| What the task requires |
Some lines in the entries contain the word "agent". Copy all of them.

| Collected data |
──────────
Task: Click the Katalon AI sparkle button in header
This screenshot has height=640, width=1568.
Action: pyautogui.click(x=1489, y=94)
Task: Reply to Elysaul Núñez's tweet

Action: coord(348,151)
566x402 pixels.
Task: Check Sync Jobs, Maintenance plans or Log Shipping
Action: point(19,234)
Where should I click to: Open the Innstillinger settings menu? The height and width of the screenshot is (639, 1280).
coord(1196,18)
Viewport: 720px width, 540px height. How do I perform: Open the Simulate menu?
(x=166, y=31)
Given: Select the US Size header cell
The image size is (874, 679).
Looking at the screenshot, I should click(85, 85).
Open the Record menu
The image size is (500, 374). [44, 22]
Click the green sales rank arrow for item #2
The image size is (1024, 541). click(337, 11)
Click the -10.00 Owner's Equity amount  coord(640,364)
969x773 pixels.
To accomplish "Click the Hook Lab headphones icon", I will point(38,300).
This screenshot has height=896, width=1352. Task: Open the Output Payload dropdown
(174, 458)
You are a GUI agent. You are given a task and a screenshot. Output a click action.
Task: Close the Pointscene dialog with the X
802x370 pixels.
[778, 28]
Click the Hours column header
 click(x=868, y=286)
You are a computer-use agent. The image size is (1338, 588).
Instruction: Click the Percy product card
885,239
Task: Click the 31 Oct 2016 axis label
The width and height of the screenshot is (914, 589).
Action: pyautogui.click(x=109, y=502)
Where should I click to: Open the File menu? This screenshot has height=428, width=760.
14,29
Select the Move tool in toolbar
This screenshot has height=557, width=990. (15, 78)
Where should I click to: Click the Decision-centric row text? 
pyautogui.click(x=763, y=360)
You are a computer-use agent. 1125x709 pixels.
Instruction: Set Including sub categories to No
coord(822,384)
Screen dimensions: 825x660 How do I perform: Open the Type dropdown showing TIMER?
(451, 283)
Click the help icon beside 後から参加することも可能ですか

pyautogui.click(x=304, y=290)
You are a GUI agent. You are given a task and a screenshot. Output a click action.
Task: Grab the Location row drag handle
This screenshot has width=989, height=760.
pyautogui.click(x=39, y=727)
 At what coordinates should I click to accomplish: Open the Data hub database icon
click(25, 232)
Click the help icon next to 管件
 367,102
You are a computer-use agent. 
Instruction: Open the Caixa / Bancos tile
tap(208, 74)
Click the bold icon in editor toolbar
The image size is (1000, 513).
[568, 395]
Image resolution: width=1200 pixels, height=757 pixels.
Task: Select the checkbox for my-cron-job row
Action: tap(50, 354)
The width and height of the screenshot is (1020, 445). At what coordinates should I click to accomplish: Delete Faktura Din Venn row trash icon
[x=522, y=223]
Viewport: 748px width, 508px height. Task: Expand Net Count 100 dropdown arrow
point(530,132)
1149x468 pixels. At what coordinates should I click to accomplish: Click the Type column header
──────────
| Exercise answer |
You are a GUI agent. You are given a task and a screenshot. Output a click action.
You are a computer-use agent. The image size is (1338, 588).
You are a computer-use agent. 1125x709 pixels.
You are a GUI agent. You are given a task and a screenshot. Output a click action.
You are a computer-use agent. 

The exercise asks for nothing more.